Where should your tongue go when you are not eating, chewing or talking? According to Barbara and many oral health experts like her, the tip of the tongue should be resting on “The Spot.”


That Spot is located behind your front teeth and further behind the bumps called rugae. The entire rest of your tongue should then be PLASTERED to the roof of your mouth, covering what’s called the hard palate and extending to what is called the soft palate. It should never touch your front teeth. Instead it should rest about a half inch behind your teeth.

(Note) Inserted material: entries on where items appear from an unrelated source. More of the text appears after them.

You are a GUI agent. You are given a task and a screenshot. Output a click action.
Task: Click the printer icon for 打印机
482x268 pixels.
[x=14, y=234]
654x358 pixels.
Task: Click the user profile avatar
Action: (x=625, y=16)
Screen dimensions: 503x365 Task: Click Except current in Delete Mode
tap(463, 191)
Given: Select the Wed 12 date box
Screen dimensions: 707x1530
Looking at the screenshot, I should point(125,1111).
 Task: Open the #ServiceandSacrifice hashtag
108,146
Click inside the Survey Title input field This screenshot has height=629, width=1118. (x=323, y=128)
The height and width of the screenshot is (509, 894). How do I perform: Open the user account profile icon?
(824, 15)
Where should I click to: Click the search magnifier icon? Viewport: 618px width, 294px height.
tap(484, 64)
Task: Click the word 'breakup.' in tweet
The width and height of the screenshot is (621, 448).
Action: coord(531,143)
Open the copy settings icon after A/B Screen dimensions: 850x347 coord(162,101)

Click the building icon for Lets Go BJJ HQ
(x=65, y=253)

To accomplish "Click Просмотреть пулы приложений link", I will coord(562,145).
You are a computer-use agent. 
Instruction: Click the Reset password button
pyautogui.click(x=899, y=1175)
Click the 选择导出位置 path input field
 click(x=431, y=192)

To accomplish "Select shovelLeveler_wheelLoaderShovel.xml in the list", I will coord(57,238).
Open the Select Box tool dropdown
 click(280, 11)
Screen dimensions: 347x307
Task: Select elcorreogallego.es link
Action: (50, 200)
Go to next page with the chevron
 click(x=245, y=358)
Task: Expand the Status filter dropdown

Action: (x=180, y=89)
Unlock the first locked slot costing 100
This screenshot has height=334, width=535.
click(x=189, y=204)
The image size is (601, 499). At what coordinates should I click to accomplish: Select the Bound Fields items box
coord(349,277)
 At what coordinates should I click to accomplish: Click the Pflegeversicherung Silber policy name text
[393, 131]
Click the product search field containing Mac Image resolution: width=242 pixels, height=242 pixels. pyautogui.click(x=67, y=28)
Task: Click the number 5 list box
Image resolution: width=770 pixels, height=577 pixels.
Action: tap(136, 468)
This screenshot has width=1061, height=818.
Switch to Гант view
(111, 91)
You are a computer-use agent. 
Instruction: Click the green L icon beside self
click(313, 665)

"The tongue needs to be on the roof of the mouth 24/7 unless you are eating, talking or communicating."

the case of the shrinking jaw

Addressing the alarming red flags in human evolution


Like many oral health professionals, Barbara is concerned that the human jaw is shrinking faster than evolution would dictate because of processed foods, a decrease in chewing, and mouth breathing:

“Archeological evidence shows that prehistoric people didn’t suffer from dental diseases like we do. It wasn’t until humans started farming and eating processed foods and sugar in the 1700s and 1800s that we began to see an uptick in problems like this.”

She was “blown away” when she learned that crooked teeth (malocclusion) started at the beginning of the 20th century when mothers went to work and babies started being bottle-fed instead of breastfed. In this context, the work of Barbara and other myofunctional therapists provide a crucial intervention for healthy human evolution before it is too late.

 

“We’re not designed to have crooked teeth and malformed faces. We need to release our genetic potential from these functional problems so we can grow into whole, healthy individuals. It always comes back to the airway. If you’re not breathing properly, nothing else matters.”

 

Barbara is a practicing orofacial myofunctional therapist and a registered dental hygienist with over 40 years of clinical experience. In 2019, she received the Hu-Friedy/ADHA Master Clinician Award from the American Dental Hygienist Association.